Валигура - Юзеф Игнаций Крашевский
– Накло! Накло! Дам я тебе сегодня кровавое Накло… последний час твой пробил!
Лешек не имел сил, не хотел отвечать. Пугало его одно – что он был безоружным; ни меча, ни копья, ни палки даже, которой бы мог бросить нападающему, убийце в глаза.
Рыцарская кровь бурлила у него в жилах.
Умереть было ничто, но быть убитым, не нанеся даже раны, не подняв даже руки на врага, быть так жалко раздавленным – казалось ему хуже смерти.
Уже на бегу Лешек схватил жердь из забора, стоящего у дороги, и вырвал значительный её обломок… Конь останавливался… Голос Святополка звучал над его ухом: «Накло!»
Но в утреннем рассвете неподалёку видна была деревня, в которой могли находиться люди, могли найтись солдаты.
Они были вдвоём, потому что остатки рыцарей Святополка напали в целях грабежа на дом и спящий лагерь.

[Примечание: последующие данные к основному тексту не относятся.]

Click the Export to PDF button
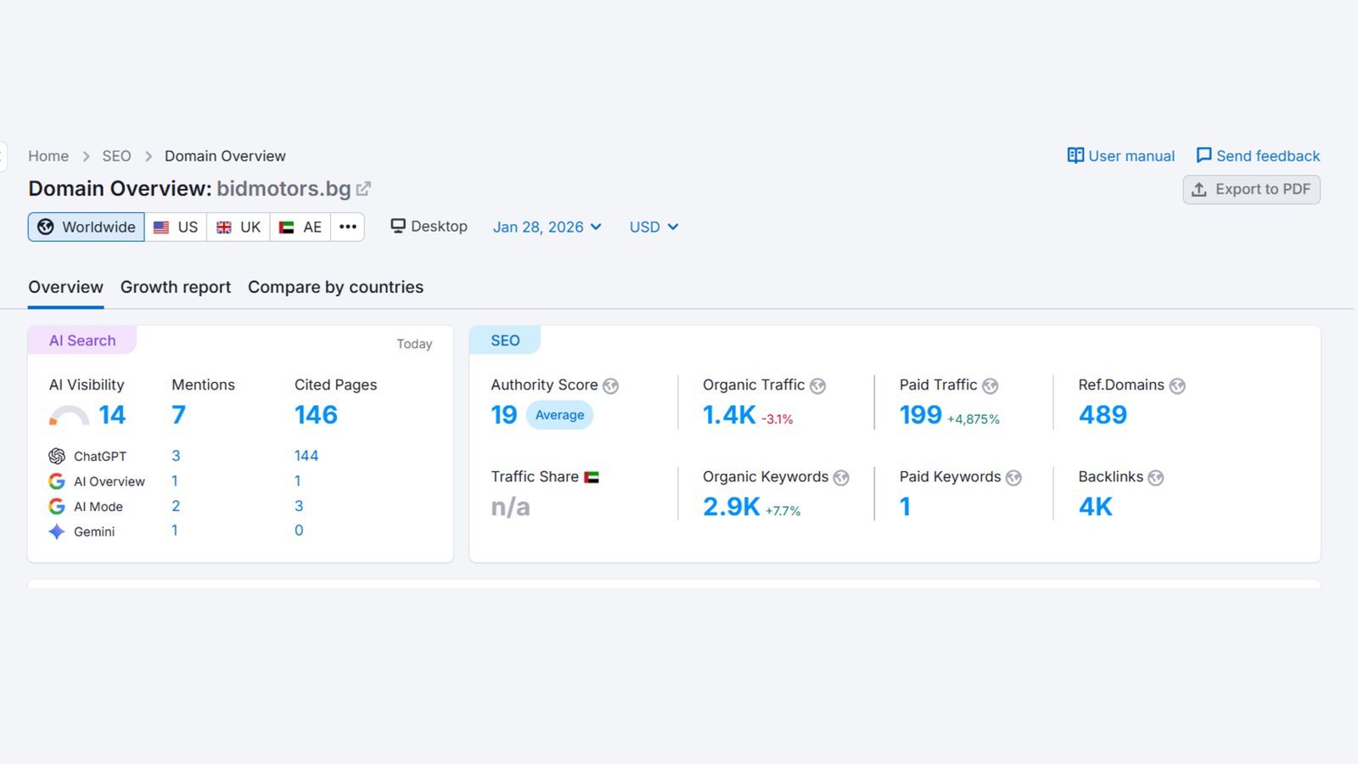The image size is (1358, 764). coord(1250,189)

Поэтому Лешек мог иметь какую-нибудь надежду, что, добежав до Мартинова, сумеет скрыться, защититься, созвать толпу. Святополк также этого опасался и у его коня лилась кровь из ран, нанесённых шпорами.
Вдруг Лешек почувствовал горячее дыхание на своём теле, его конь останавливался. Рука, одетая в железную перчатку, схватила его за шею и выскользнула.

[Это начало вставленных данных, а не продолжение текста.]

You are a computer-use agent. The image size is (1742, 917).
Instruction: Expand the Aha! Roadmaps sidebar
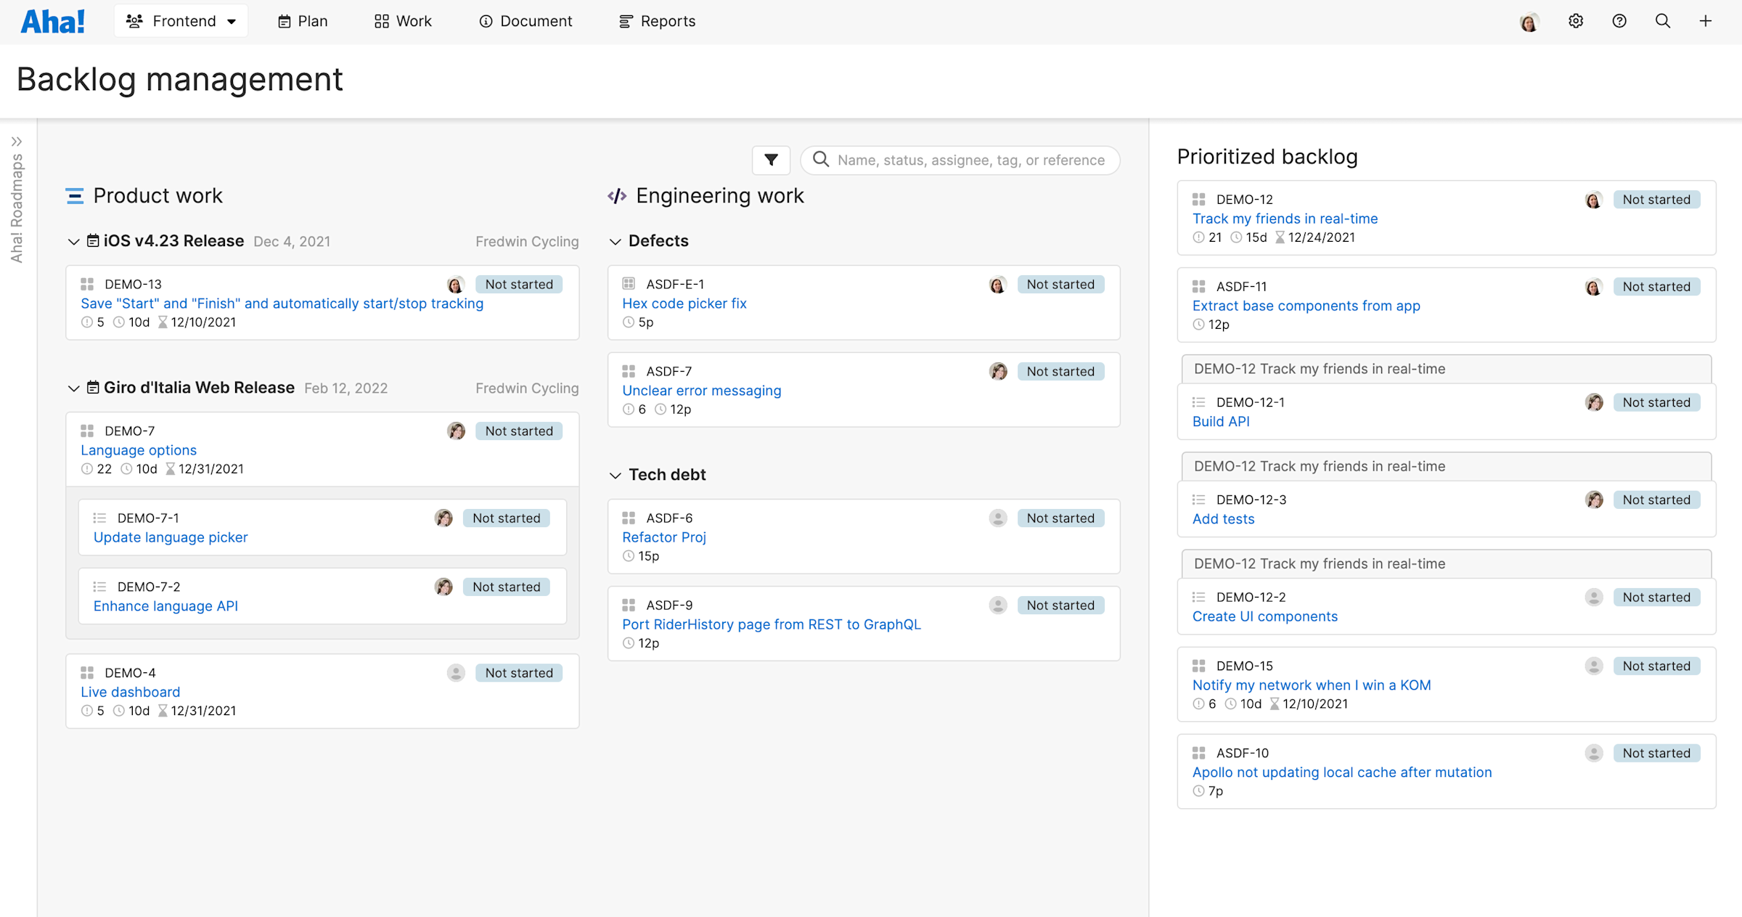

Наступила последняя минута обороны. Той отломанной жердью, что держал в руке, Лешек ударил в лицо приближающегося Святополка; его испуганный конь отскочил в сторону.
Лешек, пользуясь этим, продвинулся на несколько шагов к деревне. Но затем поморский разбойник вынудил коня к номвой погоне, и оказался рядом с Лешеком.
Ещё раз князь сумел отбить удар, который был ему предназначен, но трухлявое дерево против железа рассыпалось на кусочки. В эти минуты меч Святополка, нацеленный в череп, расколол его. Лешек закачался, держась ещё за коня, когда второй удар перерезал ему шею.
Княжеский конь упал на передние ноги и повалился с ним.
Святополк соскочил со своего коня, собираясь зарубить ещё лежащего и безоружного, когда глаза Лешека, уже заволакивающиеся туманом смерти, обратились к нему.
Было в них такое проникновенное выражение, что у Святополка задрожала рука – он опустил её; стоял как внезапно пробуждённый от кровавого сна.
– Что я тебе сделал? – отозвался мягким голосом Лешек.
Святополк молчал.
– В чём я виноват? – всё слабее повторил князь, из головы которого лилась кровь и стекала на обнажённую грудь.
В голосе была уже смерть… Его глаза были так уставлены на врага, без фанатизма, без упрёка… словно уже только ими хотел повторить то, что не мог устами.
– Что я тебе сделал?
Безумие и гнев Святополка, очевидно, уступили какой-то угрозе, от которой напрасно хотел защититься.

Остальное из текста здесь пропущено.